Also how was Sot-Weed Factor? I've never read any Barth either

>> No.5597533

>>5597475
It's interesting. Breton personifies surrealism and shows were it succeeds and fails. like how annoying Nadja is when she becomes a try-hard painter If you like surrealism, you should definitely read it.

>> No.5597548

>>5597471
My my, if this isn't is Sebastian.

>> No.5597554

>>5597533
>If you like surrealism, you should definitely read it.
Well thats another book added to the to-read list

>> No.5597564

>>5597518

I have read his New Sun, Long Sun, Cerebus and that Castle of Days Collection. New Sun is where you should start out of those books, Long Sun is a vague continuation and Castle of Days contains 3 books: a collection of short storys, a collection of essays about his new sun books and a collection of essays about the general sci-fi/con scene.

----------

| What to produce |
Continue the forum thread about books above with the next few posts in the same style, picking up after the last reply.

| Dataset rows |
----------

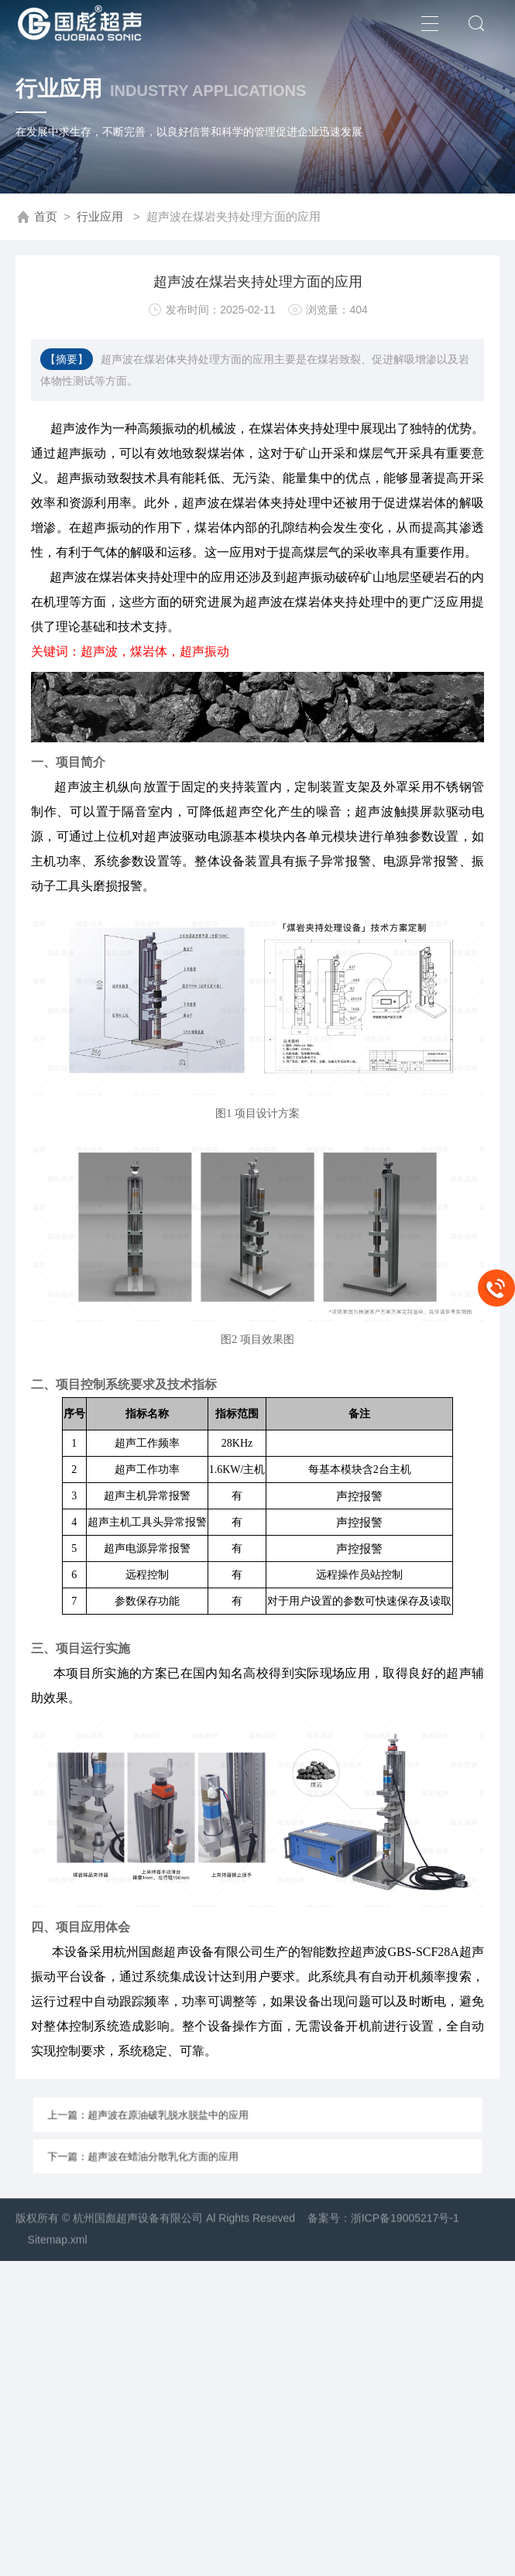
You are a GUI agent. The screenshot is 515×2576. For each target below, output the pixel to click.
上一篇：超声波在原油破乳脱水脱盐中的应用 (185, 2122)
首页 (45, 217)
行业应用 (100, 217)
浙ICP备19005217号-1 (405, 2246)
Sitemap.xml (58, 2268)
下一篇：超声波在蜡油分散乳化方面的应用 (182, 2149)
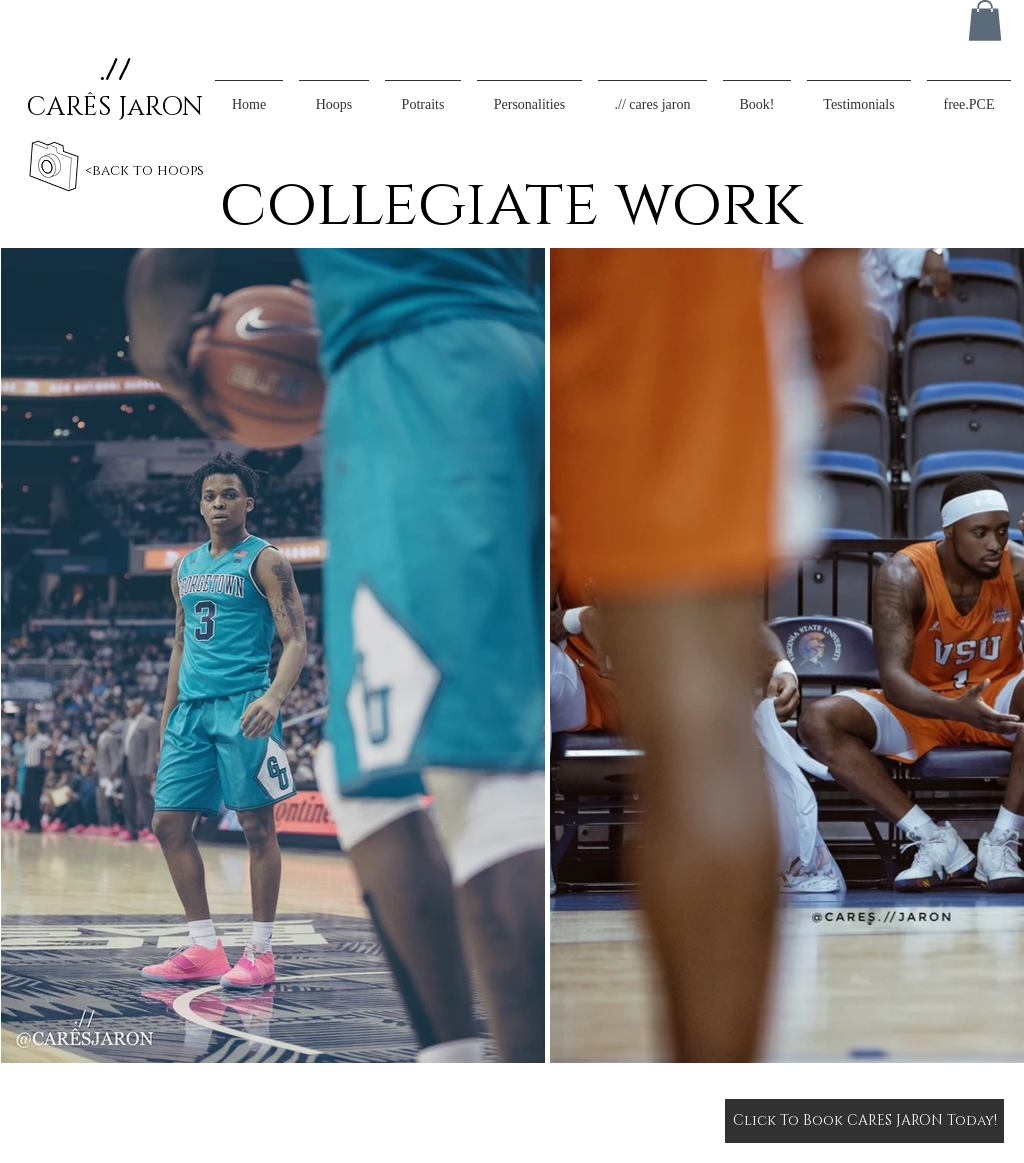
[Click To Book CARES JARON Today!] (864, 1121)
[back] (53, 166)
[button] (985, 20)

----------

| Answer to the exercise |
The Sot-Weed Factor is a funny adventure story, you basically have your a bit naive and too good-hearted protagonist who is surrounded by various tricksters, whores, government officials, pirates, indians, slaves and other mischievous folks and he rolls along and makes the best of it.

>> No.5597572

>>5597246
Man The Dead from Dubliners is one of my favorite short stories of all time.

The prose when he is walking back from the party and the scene in the bedroom after is God tier.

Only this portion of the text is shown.